Nach dem Wortlaut von Artikel 79 Abs. 3 GG können die in den Artikeln 1 und 20 GG niedergelegten Grundsätze nicht geändert werden. Die Ewigkeitsklausel oder Ewigkeitsgarantie ist in Deutschland eine Regelung in Art. 79 Abs. 3 des Grundgesetzes (GG), nach der bestimmte Verfassungsprinzipien auf ewig einer Verfassungsänderung entzogen sein sollen.

Artikel 79 Absatz 3 GG lautet:

„Eine Änderung dieses Grundgesetzes, durch welche die Gliederung des Bundes in Länder, die grundsätzliche Mitwirkung der Länder bei der Gesetzgebung oder die in den Artikeln 1 und 20 niedergelegten Grundsätze berührt werden, ist unzulässig.“

Das Konzept der streitbaren Demokratie ist in erster Linie ein Präventivschutz gegen offen antidemokratische Kräfte.
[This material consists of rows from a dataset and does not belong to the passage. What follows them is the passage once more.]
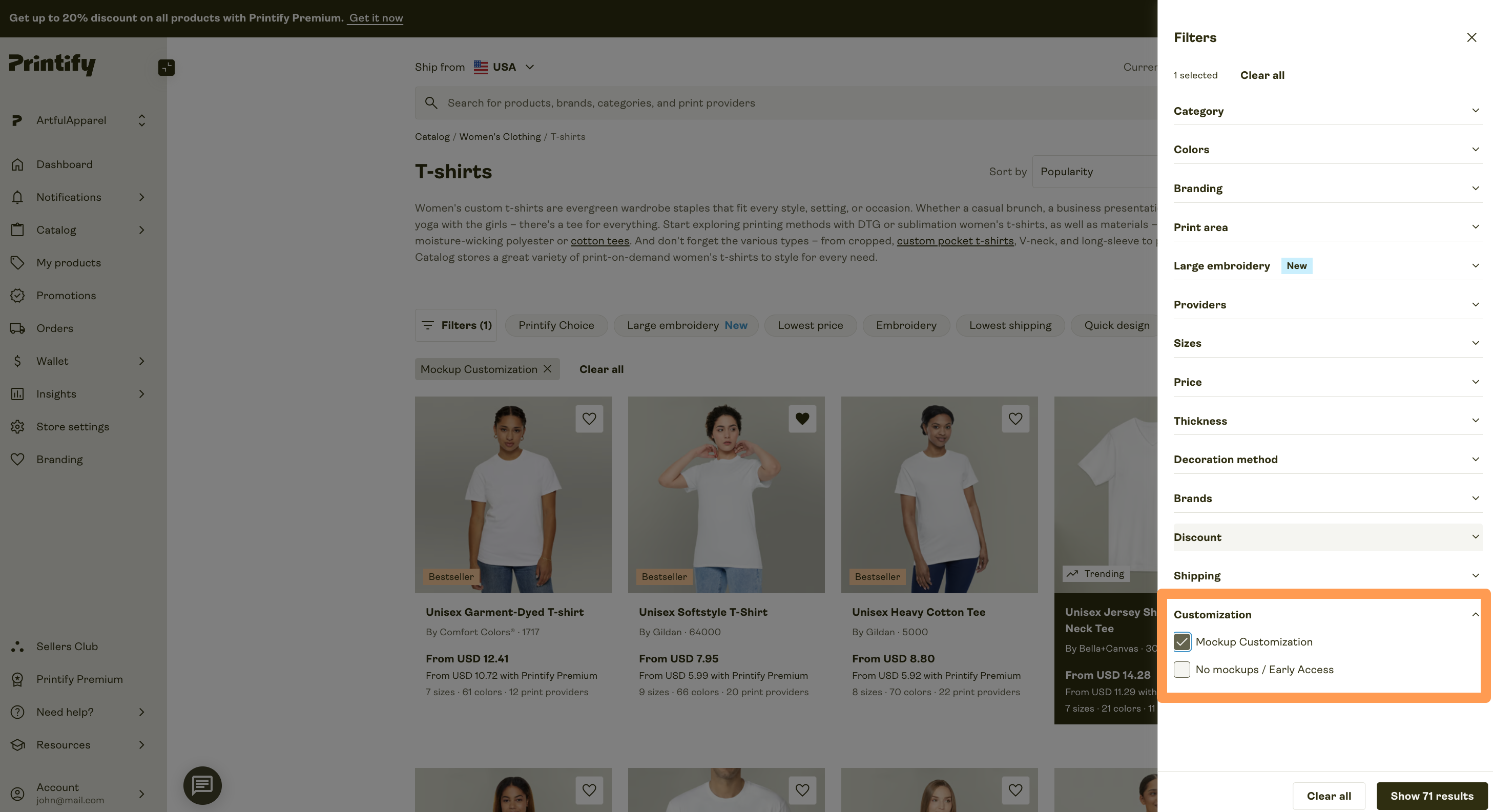Select My products in the sidebar
1493x812 pixels.
[68, 262]
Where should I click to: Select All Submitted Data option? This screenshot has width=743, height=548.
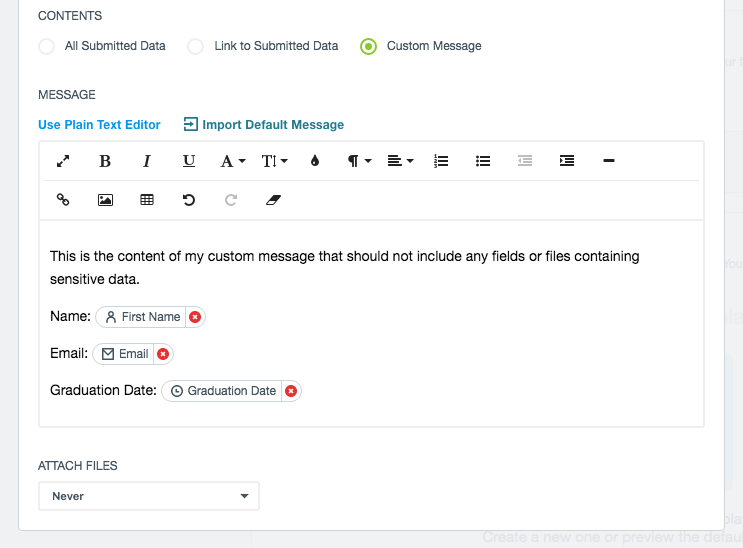[47, 46]
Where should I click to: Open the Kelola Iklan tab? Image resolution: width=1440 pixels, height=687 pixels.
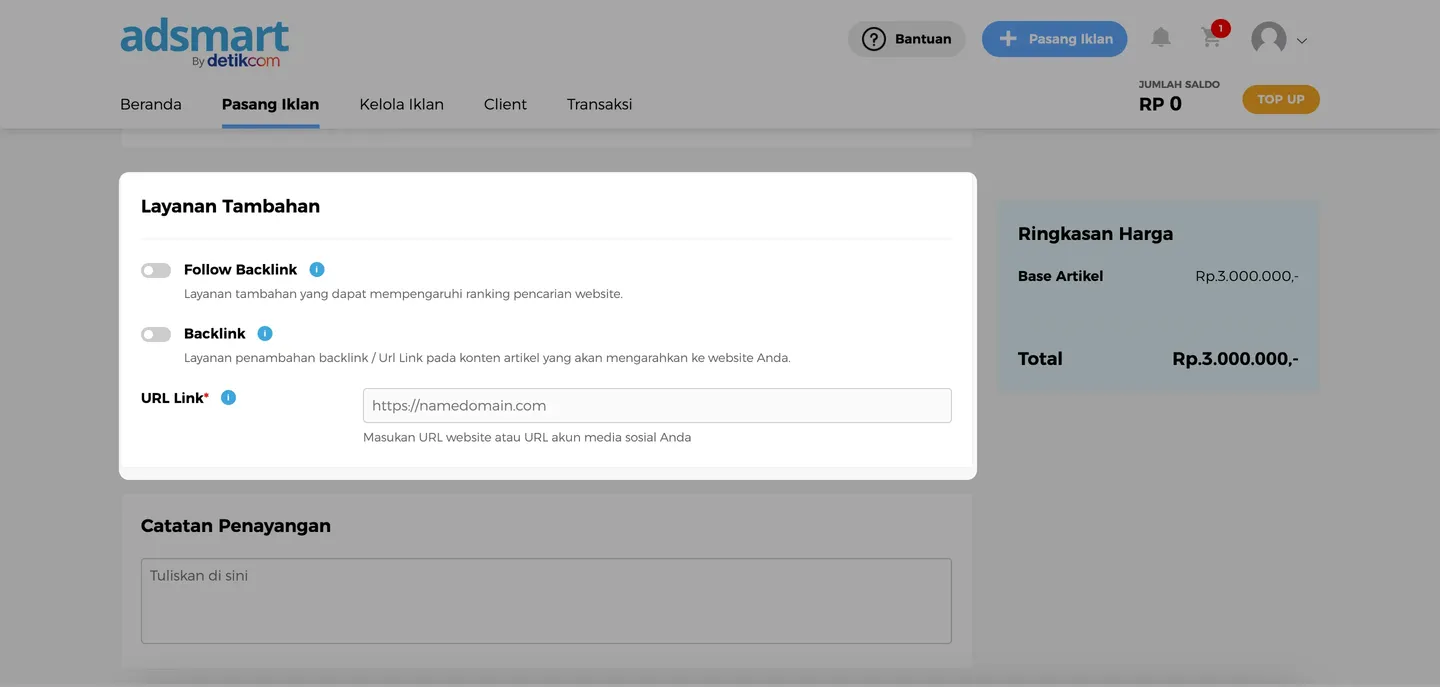pyautogui.click(x=401, y=104)
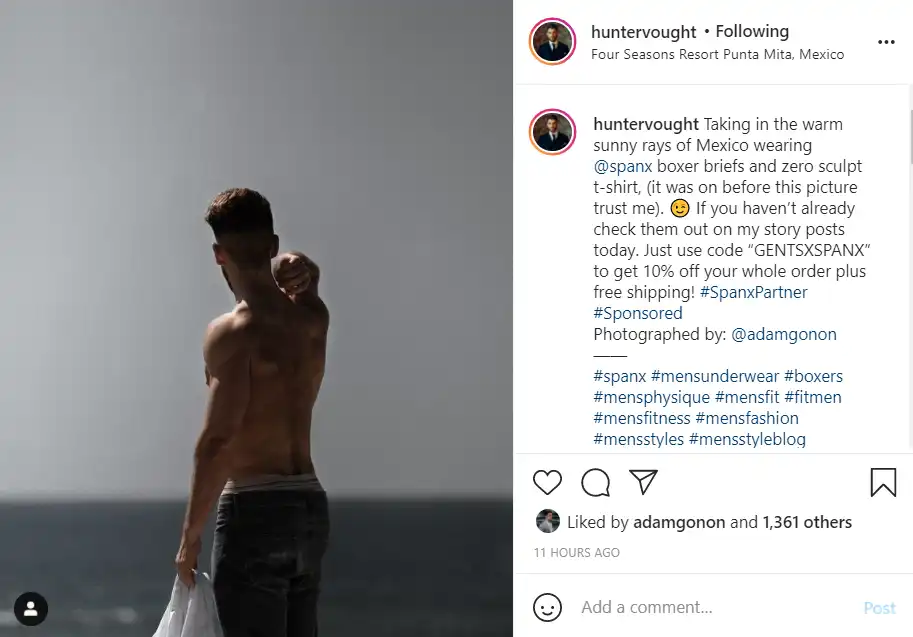Click the avatar next to the caption
This screenshot has height=637, width=913.
coord(552,132)
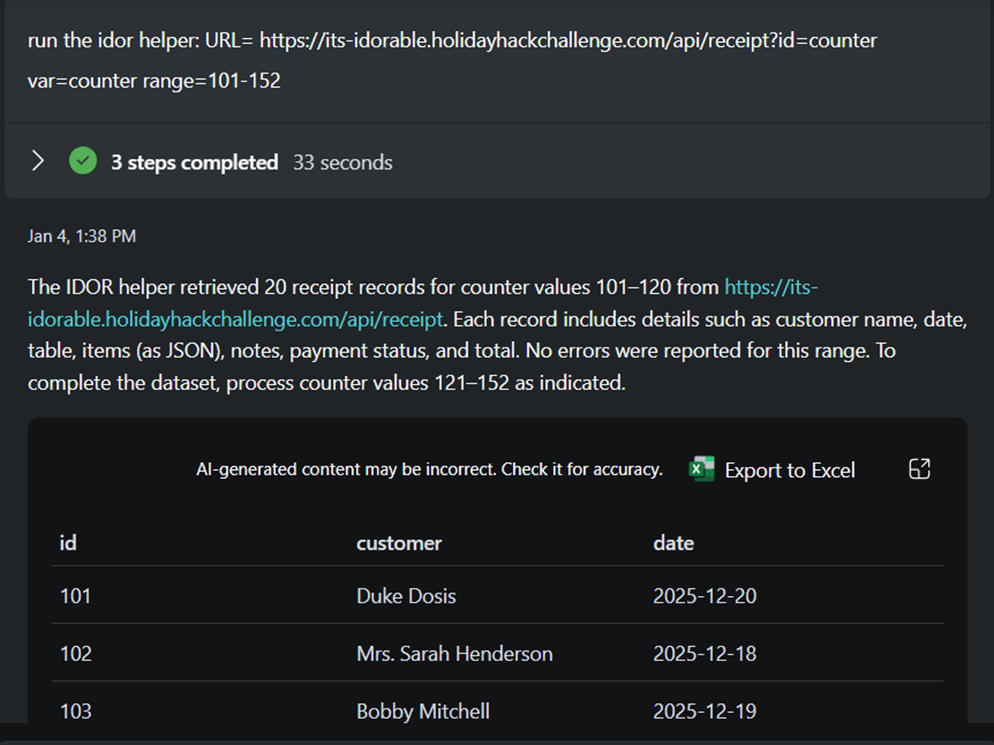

Was geschieht, wenn es dennoch einmal gelingt, alle Hürden zu umgehen? Darf eine bereits vom Volk legitimierte Regierung im Dienste der Demokratie illegal abgesetzt werden? Abgesehen von den Bürgern selbst hat ansonsten keine Institution das Recht hat, sich eigenständig ein Mandat zu geben, um die Demokratie zu bewahren.

War nun also der Putschversuch in der Türkei unrechtmässig, seine Niederschlagung ein Sieg der Demokratie? Die Frage zielt auf den Kern des Streitbarkeitsdilemmas und lautet eigentlich: Wie weit darf man gehen, um die Demokratie zu schützen, ohne selbst zu ihrem Feind zu werden? Ethische Grundsatzfrage, auf die es keine endgülige, allgemeingültige Antwort gibt. So wird daraus ein Konflikt von Weltanschauungen.

Wer die Demokratie als absoluten Wert versteht, dessen Erhalt jede Massnahme rechtfertigt, darf im Sinne Löwensteins auch vor undemokratischen Mitteln nicht zurückschrecken und läuft dabei Gefahr, selbst zum Despoten zu werden.

Die Putschisten hatten hehre demokratische Absichten verkündet, doch in der Praxis sind bisher so gut wie alle Militärcoups – nicht nur in der Türkei – mit groben Menschenrechtsverletzungen einhergegangen.

Die Frage, wie viel Wehrhaftigkeit einer Demokratie erlaubt ist, lässt sich nicht so einfach beantworten. Am Ende läuft es auf die Wahl hinaus zwischen einer "tyrannischen Demokratie" und einer "demokratischen Tyrannei". Und das ist das Dilemma.